REQUIRED ACTION
Output, exactly and in full, the entries that appear below.

DATA FOR PROCESSING
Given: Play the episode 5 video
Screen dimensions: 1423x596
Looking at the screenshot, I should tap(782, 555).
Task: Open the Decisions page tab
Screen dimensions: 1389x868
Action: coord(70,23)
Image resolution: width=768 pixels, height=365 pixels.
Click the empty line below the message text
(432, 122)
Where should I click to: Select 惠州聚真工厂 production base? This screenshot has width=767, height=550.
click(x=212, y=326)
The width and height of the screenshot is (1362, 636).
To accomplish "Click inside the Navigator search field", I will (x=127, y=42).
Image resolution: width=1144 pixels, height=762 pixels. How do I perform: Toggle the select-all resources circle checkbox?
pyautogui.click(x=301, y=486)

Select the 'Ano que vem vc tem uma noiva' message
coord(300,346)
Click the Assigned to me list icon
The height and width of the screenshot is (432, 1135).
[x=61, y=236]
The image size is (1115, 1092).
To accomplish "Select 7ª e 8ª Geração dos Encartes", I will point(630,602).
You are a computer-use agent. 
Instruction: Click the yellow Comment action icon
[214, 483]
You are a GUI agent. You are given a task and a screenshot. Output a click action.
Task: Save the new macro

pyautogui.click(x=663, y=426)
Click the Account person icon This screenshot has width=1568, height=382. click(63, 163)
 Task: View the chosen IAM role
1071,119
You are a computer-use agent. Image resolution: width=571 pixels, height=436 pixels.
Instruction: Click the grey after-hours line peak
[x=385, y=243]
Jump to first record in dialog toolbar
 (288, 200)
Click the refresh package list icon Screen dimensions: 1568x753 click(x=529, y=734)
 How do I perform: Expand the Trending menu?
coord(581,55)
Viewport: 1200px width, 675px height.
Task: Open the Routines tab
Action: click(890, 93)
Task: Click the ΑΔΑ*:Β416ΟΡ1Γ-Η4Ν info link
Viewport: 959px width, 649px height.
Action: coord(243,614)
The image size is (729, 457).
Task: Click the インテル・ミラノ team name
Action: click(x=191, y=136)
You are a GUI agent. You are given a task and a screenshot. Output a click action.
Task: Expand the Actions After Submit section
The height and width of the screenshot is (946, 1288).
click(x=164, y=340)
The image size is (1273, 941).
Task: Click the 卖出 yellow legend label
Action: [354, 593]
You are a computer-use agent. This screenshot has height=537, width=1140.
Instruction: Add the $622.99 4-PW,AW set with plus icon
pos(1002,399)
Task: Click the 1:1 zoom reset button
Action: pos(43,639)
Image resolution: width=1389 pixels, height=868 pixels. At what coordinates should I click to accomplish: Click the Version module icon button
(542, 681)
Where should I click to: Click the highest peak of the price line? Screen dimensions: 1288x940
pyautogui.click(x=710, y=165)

EXERCISE RESPONSE
Given: Play the episode 5 video
Screen dimensions: 1423x596
Looking at the screenshot, I should tap(782, 555).
Task: Open the Decisions page tab
Screen dimensions: 1389x868
Action: coord(70,23)
Image resolution: width=768 pixels, height=365 pixels.
Click the empty line below the message text
(432, 122)
Where should I click to: Select 惠州聚真工厂 production base? This screenshot has width=767, height=550.
click(x=212, y=326)
The width and height of the screenshot is (1362, 636).
To accomplish "Click inside the Navigator search field", I will (x=127, y=42).
Image resolution: width=1144 pixels, height=762 pixels. How do I perform: Toggle the select-all resources circle checkbox?
pyautogui.click(x=301, y=486)

Select the 'Ano que vem vc tem uma noiva' message
coord(300,346)
Click the Assigned to me list icon
The height and width of the screenshot is (432, 1135).
[x=61, y=236]
The image size is (1115, 1092).
To accomplish "Select 7ª e 8ª Geração dos Encartes", I will point(630,602).
You are a computer-use agent. 
Instruction: Click the yellow Comment action icon
[214, 483]
You are a GUI agent. You are given a task and a screenshot. Output a click action.
Task: Save the new macro

pyautogui.click(x=663, y=426)
Click the Account person icon This screenshot has width=1568, height=382. click(63, 163)
 Task: View the chosen IAM role
1071,119
You are a computer-use agent. Image resolution: width=571 pixels, height=436 pixels.
Instruction: Click the grey after-hours line peak
[x=385, y=243]
Jump to first record in dialog toolbar
 (288, 200)
Click the refresh package list icon Screen dimensions: 1568x753 click(x=529, y=734)
 How do I perform: Expand the Trending menu?
coord(581,55)
Viewport: 1200px width, 675px height.
Task: Open the Routines tab
Action: click(890, 93)
Task: Click the ΑΔΑ*:Β416ΟΡ1Γ-Η4Ν info link
Viewport: 959px width, 649px height.
Action: coord(243,614)
The image size is (729, 457).
Task: Click the インテル・ミラノ team name
Action: click(x=191, y=136)
You are a GUI agent. You are given a task and a screenshot. Output a click action.
Task: Expand the Actions After Submit section
The height and width of the screenshot is (946, 1288).
click(x=164, y=340)
The image size is (1273, 941).
Task: Click the 卖出 yellow legend label
Action: [354, 593]
You are a computer-use agent. This screenshot has height=537, width=1140.
Instruction: Add the $622.99 4-PW,AW set with plus icon
pos(1002,399)
Task: Click the 1:1 zoom reset button
Action: pos(43,639)
Image resolution: width=1389 pixels, height=868 pixels. At what coordinates should I click to accomplish: Click the Version module icon button
(542, 681)
Where should I click to: Click the highest peak of the price line? Screen dimensions: 1288x940
pyautogui.click(x=710, y=165)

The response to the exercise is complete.